Jeff Brenny, 63, was walking on the beach about 3 miles from the crash when he heard what sounded like an “explosion.” He has lived on Whidbey Island for six years and said he sees seaplanes flying over head “all the time.”
“This is a sad day for everyone,” Brenny said Monday. “Some people have their flag at half-staff.”
Red dahlias and golden sunflowers floated along the shore Monday afternoon at Frank D. Robinson Beach, where neighbors released handfuls into the saltwater in honor of the missing passengers.
Some witnesses reported seeing a plane going down. Ohers only saw the splash. Many heard the “boom” on impact, South Whidbey Fire spokesperson Jon Gabelein said.
Giard said they received similar reports from over 40 people.
People living near Mutiny Bay said the weather was overcast and a bit breezy Sunday.
The National Weather Service recorded a southwest wind at about 10 knots and clouds at 3,500 feet from the Naval Air Station near Oak Harbor around the time of the crash. At Paine Field, near Mukilteo, conditions were similar. Winds topped out around 14 knots.
“There was a convergence zone with light rain, but it’s unclear if that was a contributing factor,” said Jeff Michalski of NWS Seattle.

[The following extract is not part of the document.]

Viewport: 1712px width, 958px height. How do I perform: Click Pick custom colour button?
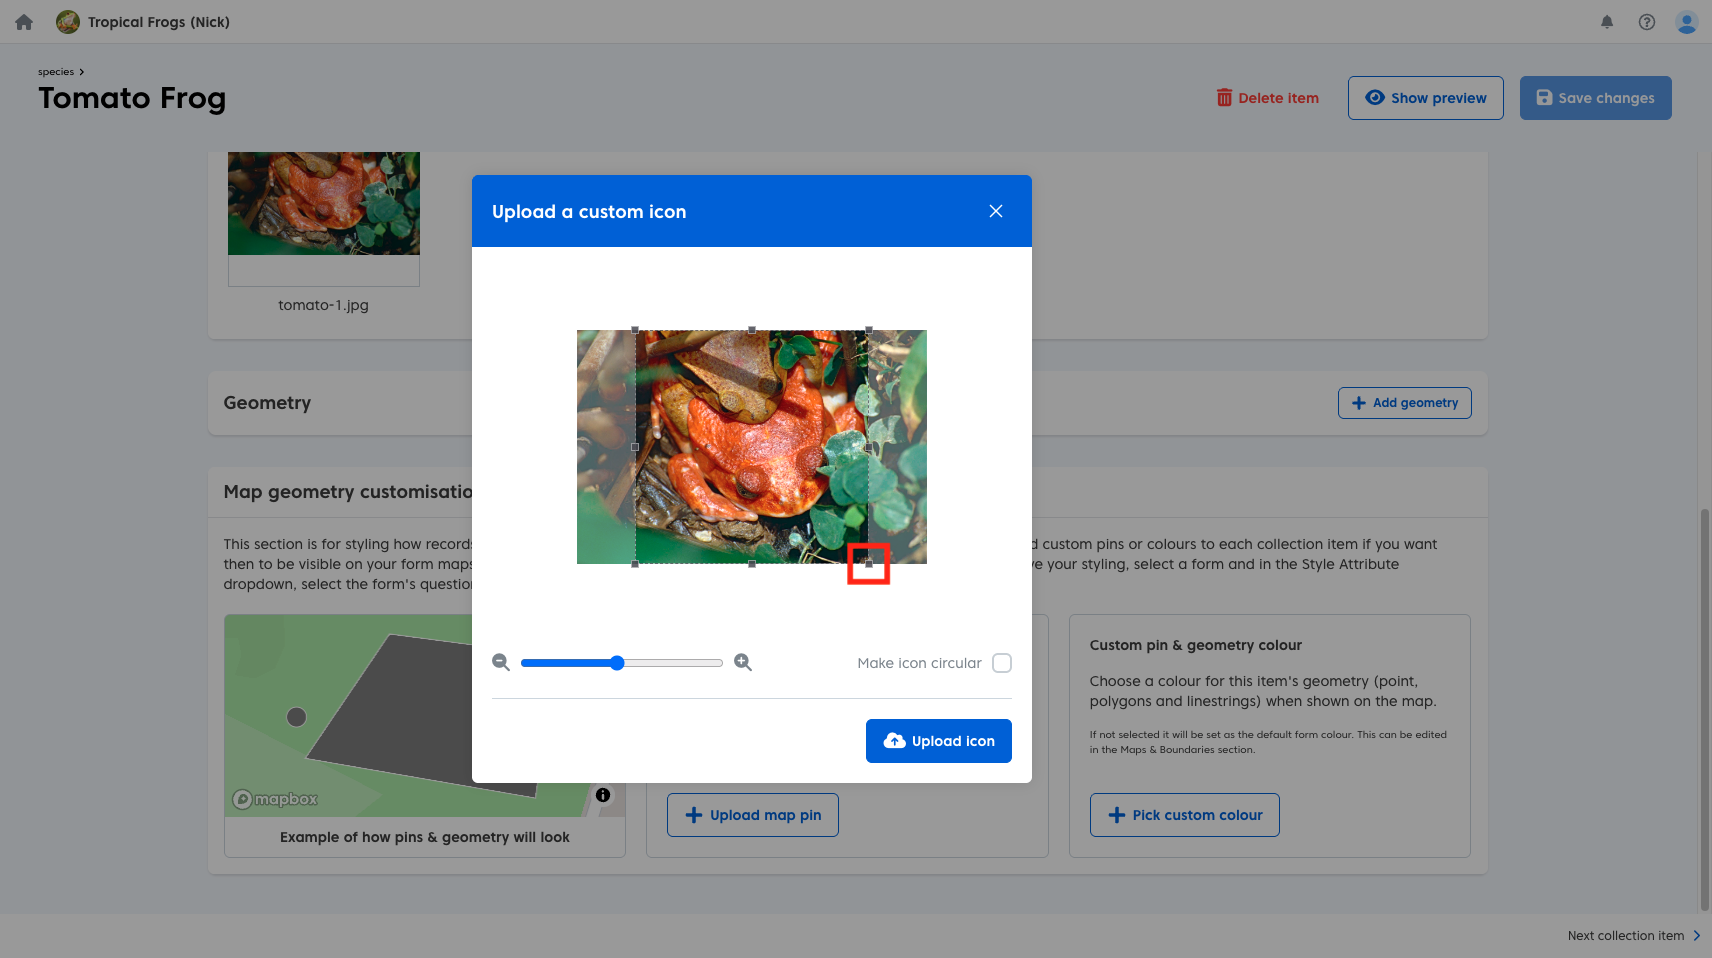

It’s unusual to have so little information almost a day after an accident, Giard said.
So far no witnesses had submitted videos of the crash.
“The Miracle on the Hudson situation was a lot easier to dissect very quickly because it was on the Hudson River amongst a whole bunch of people,” Giard said. “We don’t have that.”

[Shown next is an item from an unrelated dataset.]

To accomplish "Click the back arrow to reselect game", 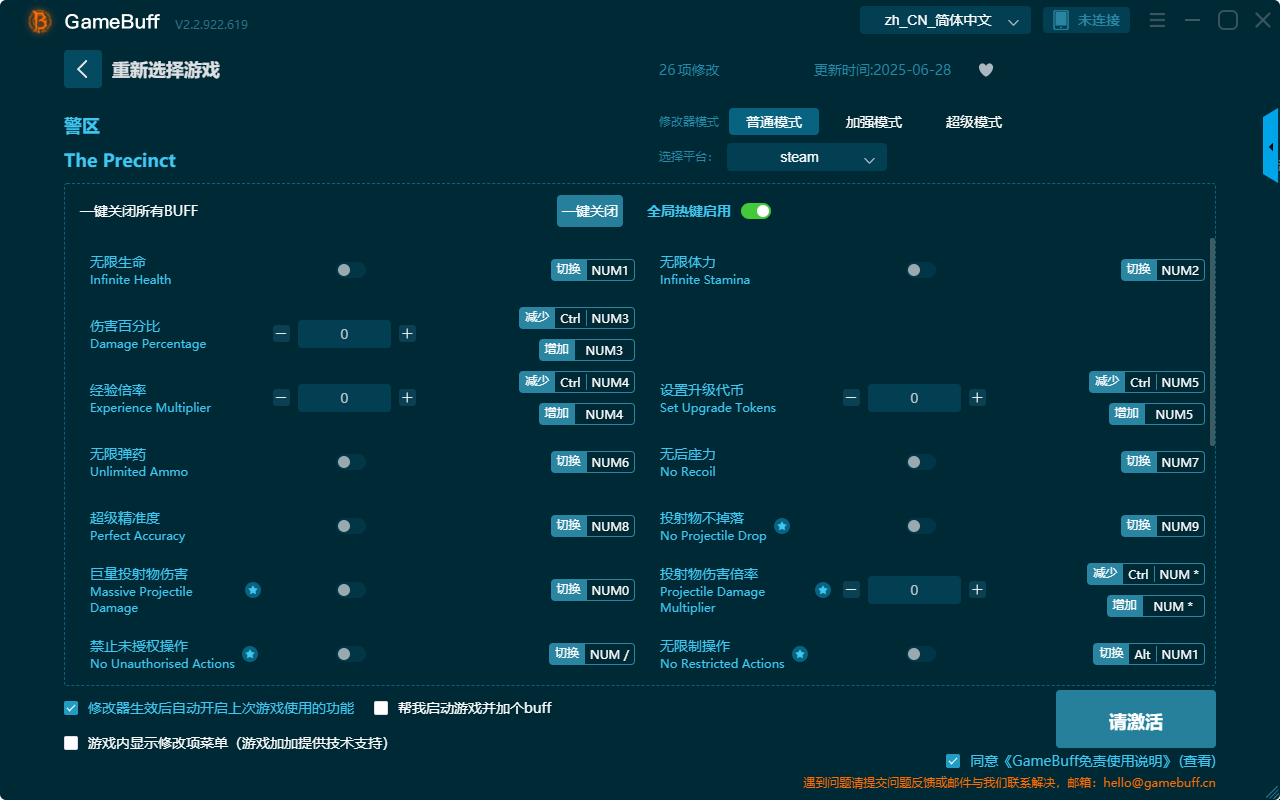I will [83, 69].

Witnesses on the shore reportedly told search crews they saw the plane “nose dive into the water,” AP first reported.
In 2010, a de Havilland Canada DHC-3 Otter crashed on an Alaskan mountainside, killing five of the nine people on board. It was reportedly flying between two fishing lodges. The NTSB returned an inconclusive report in 2011.
In 2017, five passengers and a pilot died after a de Havilland Canada DHC-2 Beaver floatplane crashed in a bay near Sydney, Australia. The Australian Transport Safety Bureau determined the pilot may have experienced carbon monoxide poisoning from a crack in the exhaust before he lost control of the plane.
U.S. Coast Guard crews, including four vessels, one helicopter and one plane, searched overnight and Monday morning, but spotted no debris. Assisting with search efforts were the Snohomish County and Island County sheriff’s offices; the South Whidbey, North Whidbey, Kitsap County and Everett fire departments; and Naval Air Station Whidbey Island.
“This is a huge tragedy,” Giard said. “Not only for the families and friends of the unaccounted for people, but for the searchers the local community and the United States.”
Residents should contact the Island County Sheriff, U.S. Coast Guard or the National Transportation Safety Board if they see any debris wash onshore.